# Happy New Years 2006 Everybody!



## PDX_Doug (Nov 16, 2004)

HAPPY NEW YEARS!!!























Here's to everyone having a great 2006!

The best Outbacking ever!

And the safe return of our brave men and women from the Middle East!

Happy Trails, All

PDX_Doug


----------



## HootBob (Apr 26, 2004)

Happy New Year Doug and everyone
Have a safe 2006

Don


----------



## NDJollyMon (Aug 22, 2003)

It figures you guys would be ringing in the new year with me here on the forum!


----------



## johnp (Mar 15, 2004)

Happy New Year to all (on the east coast the rest of you will have to wait







)

Many good camping trips to all sunny sunny sunny

John


----------



## PDX_Doug (Nov 16, 2004)

NDJollyMon said:


> It figures you guys would be ringing in the new year with me here on the forum!
> [snapback]69859[/snapback]​


Well, yeah Jolly.

Everybody else have lives!









Happy New Year,
Doug


----------



## cookie9933 (Feb 26, 2005)

I'll drink to that!!









HAPPY NEW YEAR !!

Bill


----------



## 2500Ram (Oct 30, 2005)

Still over an hour away, I'll drink 2 for that









Happy New Year all Outbackers.

Bill.


----------



## ee4308 (Aug 23, 2005)

It is now 2006 in Lower Alabama!
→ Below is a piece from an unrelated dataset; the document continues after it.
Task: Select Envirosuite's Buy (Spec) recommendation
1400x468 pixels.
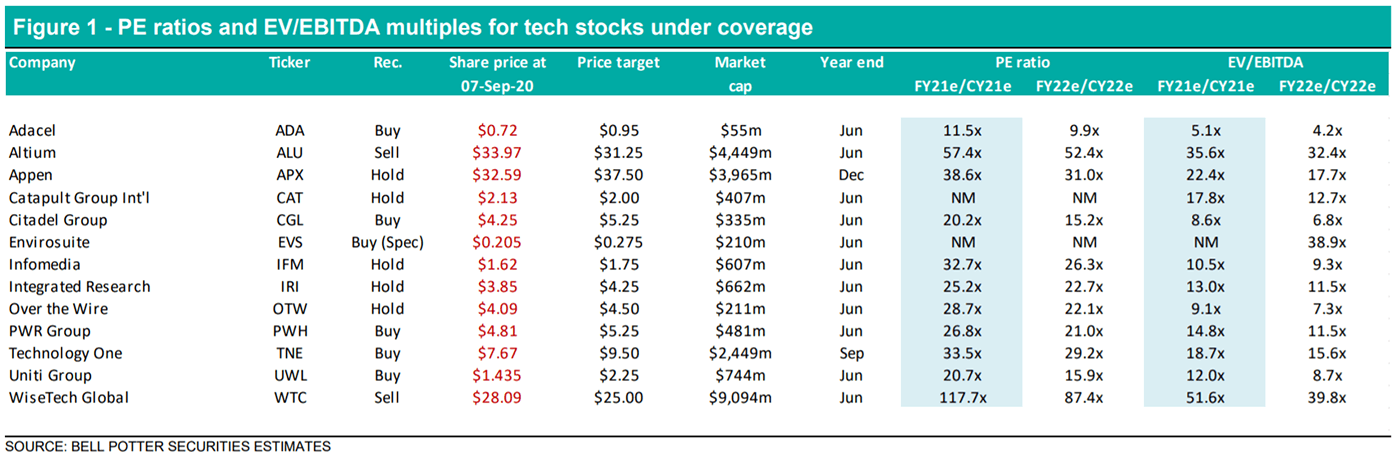Action: 385,242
Happy New Year to all Outbackers and family.


----------



## drobe5150 (Jan 21, 2005)

happy new year everyone

darrel


----------



## schellshock (Aug 2, 2005)

Happy New Year everyone! I am already looking forward to the possibility of a diesel burb! If that comes true maybe I'll add a few more feet to my Outback


----------